Should I Take Out a Loan for My Wedding?

Should you stick to a strict budget? Or borrow money to bring your wedding visions to life? 

Your guest list tops 200, you want the string quartet AND the aerialists at the cocktail hour, and those main course upgrades look impossible to resist. You’ve been waiting your whole life for your wedding day, and let’s be real – you want it to be epic!

But if your champagne dreams are paired with a beer and wine budget (and you’re not getting much financial help from family), you may have to consider doing things a little differently. Paying for just the wedding day basics – venue, photographer, DJ – can wrack up a hefty bill. Once you’ve gotten knee-deep in vendor contracts and payment plans, you may start to wonder – “should I take out a loan for my wedding?”

Taking out a loan

If your wedding piggy bank is feeling pretty light, taking out a personal loan could pad your funds enough to book those vendors you’ve been eyeing. But what does taking out a personal loan entail?

There are a few factors to consider when researching personal loans – the loan’s term (or length), borrowing minimums and limits, and interest rates or other fees. Most financial institutions (like banks, credit unions, or online lenders) will offer personal loans, with many extending special promotions to current account holders.  

You’ll also want to consider aspects like your credit score, current and projected monthly expenses, and your income – if you decide to take out a personal loan, you’ll want to make sure you can pay it back on time. 

Advantages of taking out a loan for your wedding

With the money secured from a personal loan, you’ll have the funds needed for the wedding you’ve always wanted!

But besides the obvious, most personal loans have fixed repayment terms which will allow you to make payments over a set amount of time, sometimes as long as several years – the kind of payment plan that many wedding vendors don’t offer.  You’ll also have lots of options when choosing your specific lender, so you can secure a personal loan with the best interest rate (which can often be lower than credit card interest rates, depending on your credit score).  Speaking of your credit score – making personal loan repayments consistently and on-time can help boost that number. 

Disadvantages of taking out a loan for your wedding

The biggest disadvantage to taking out a personal loan is that because of the interest, you’ll actually be paying MORE for your wedding day expenses.  For example – if you take out a $10,000 loan for a term of 2 years with a 7% interest rate, you’ll end up paying back around $10,745.

You’ll also be tacking on another monthly payment in addition to your rent or mortgage, utilities, car payment, and other financial responsibilities. In the same $10,000 loan scenario from above, you’d be making payments of approximately $450 a month – money that could instead be used for things like home-buying funds or other major life purchases. Using a loan calculator like this one can help you estimate your monthly loan repayment amounts. 

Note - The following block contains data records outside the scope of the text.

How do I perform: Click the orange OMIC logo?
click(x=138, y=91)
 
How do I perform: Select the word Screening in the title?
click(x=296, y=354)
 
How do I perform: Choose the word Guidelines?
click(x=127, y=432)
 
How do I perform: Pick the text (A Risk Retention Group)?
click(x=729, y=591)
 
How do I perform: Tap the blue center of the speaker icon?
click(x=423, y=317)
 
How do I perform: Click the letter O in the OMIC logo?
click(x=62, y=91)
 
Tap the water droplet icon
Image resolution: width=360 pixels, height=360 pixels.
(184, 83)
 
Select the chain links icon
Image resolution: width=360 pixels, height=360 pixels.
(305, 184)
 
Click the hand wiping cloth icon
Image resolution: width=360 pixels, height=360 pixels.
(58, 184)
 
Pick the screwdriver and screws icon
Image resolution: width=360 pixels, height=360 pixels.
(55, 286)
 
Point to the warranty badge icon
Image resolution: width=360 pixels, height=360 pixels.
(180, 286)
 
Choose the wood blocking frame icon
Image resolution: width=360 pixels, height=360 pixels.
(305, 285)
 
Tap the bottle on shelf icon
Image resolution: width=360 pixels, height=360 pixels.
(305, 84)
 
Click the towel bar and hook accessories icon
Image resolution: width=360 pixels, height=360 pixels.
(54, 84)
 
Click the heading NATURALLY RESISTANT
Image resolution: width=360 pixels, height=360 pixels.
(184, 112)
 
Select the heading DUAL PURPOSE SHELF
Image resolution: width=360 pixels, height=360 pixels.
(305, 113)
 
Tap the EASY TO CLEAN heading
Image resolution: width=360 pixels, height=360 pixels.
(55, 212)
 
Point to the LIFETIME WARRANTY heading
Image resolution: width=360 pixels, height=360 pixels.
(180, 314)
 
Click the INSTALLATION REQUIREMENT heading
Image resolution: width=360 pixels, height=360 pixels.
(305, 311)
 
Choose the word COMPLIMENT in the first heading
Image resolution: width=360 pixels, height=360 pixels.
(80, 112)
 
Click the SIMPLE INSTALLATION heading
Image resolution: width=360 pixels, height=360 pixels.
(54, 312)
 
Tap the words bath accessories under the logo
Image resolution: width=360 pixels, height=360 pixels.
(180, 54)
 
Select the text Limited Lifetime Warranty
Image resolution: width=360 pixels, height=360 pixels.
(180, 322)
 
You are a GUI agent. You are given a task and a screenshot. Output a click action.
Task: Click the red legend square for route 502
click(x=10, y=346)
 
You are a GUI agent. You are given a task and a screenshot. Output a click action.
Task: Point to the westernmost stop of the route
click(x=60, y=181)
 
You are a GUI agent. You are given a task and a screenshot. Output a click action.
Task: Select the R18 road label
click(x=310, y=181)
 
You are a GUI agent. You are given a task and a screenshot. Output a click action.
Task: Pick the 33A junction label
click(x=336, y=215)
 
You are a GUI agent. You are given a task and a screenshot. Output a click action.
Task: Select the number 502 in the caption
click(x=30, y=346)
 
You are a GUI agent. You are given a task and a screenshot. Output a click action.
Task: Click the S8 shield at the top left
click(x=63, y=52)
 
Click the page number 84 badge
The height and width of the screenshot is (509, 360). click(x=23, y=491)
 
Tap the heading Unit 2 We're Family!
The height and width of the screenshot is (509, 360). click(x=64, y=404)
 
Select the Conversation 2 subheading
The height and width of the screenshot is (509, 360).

Should you take out a loan for your wedding?

The answer to this question will be different for everyone, depending on individual circumstances. But one financial expert we spoke to cautioned against it.

“I wouldn’t recommend a loan for a wedding,” said Caleb Diolosa, a financial advisor with Equitable. “I feel like it’s a huge liability. It hinders young couples from saving more, building assets, being able to afford homes, and even more so now with how high the interest rates are.”
Whether you choose to take out a loan or not, make sure you research options and calculate your expenses and income before making any decisions!